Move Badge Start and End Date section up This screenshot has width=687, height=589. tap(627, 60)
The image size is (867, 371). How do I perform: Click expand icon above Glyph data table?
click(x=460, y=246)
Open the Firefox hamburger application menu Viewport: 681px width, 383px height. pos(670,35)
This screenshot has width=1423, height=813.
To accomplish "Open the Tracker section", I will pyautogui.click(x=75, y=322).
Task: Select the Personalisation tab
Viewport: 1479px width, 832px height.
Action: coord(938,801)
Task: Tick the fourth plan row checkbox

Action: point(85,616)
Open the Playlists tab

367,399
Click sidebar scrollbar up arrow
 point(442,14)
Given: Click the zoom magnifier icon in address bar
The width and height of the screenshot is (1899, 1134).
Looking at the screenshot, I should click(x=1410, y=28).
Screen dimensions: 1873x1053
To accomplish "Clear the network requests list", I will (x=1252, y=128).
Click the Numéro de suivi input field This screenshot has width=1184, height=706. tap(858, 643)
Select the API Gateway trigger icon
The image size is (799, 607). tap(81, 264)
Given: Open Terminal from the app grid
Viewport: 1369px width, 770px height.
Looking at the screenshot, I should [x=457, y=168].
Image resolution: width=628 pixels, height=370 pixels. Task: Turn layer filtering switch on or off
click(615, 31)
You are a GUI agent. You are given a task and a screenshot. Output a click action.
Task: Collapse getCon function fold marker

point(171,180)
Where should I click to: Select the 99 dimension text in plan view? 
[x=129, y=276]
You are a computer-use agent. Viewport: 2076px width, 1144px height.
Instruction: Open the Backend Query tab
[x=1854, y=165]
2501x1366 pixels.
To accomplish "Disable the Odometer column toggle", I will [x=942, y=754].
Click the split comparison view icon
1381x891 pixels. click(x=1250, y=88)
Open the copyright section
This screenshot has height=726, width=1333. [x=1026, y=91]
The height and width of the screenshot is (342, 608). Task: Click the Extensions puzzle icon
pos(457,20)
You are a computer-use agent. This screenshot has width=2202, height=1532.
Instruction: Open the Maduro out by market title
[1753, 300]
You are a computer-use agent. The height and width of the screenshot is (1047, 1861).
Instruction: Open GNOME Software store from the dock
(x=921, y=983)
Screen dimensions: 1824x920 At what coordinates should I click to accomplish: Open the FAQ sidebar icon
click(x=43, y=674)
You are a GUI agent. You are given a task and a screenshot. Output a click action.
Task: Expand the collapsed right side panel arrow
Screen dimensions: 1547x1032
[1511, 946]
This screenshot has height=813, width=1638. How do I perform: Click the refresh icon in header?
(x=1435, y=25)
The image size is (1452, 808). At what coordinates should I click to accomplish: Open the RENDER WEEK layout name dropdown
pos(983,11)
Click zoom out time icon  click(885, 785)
_ _ _ _
• [Problem requirements] Once the line containing "Given: Open Terminal from the app grid" has been written out, please stop; every line before it, back to the first line of the records above, should be given exactly.

• [Output below]
Move Badge Start and End Date section up This screenshot has width=687, height=589. tap(627, 60)
The image size is (867, 371). How do I perform: Click expand icon above Glyph data table?
click(x=460, y=246)
Open the Firefox hamburger application menu Viewport: 681px width, 383px height. pos(670,35)
This screenshot has width=1423, height=813.
To accomplish "Open the Tracker section", I will pyautogui.click(x=75, y=322).
Task: Select the Personalisation tab
Viewport: 1479px width, 832px height.
Action: coord(938,801)
Task: Tick the fourth plan row checkbox

Action: point(85,616)
Open the Playlists tab

367,399
Click sidebar scrollbar up arrow
 point(442,14)
Given: Click the zoom magnifier icon in address bar
The width and height of the screenshot is (1899, 1134).
Looking at the screenshot, I should click(x=1410, y=28).
Screen dimensions: 1873x1053
To accomplish "Clear the network requests list", I will (x=1252, y=128).
Click the Numéro de suivi input field This screenshot has width=1184, height=706. tap(858, 643)
Select the API Gateway trigger icon
The image size is (799, 607). tap(81, 264)
Given: Open Terminal from the app grid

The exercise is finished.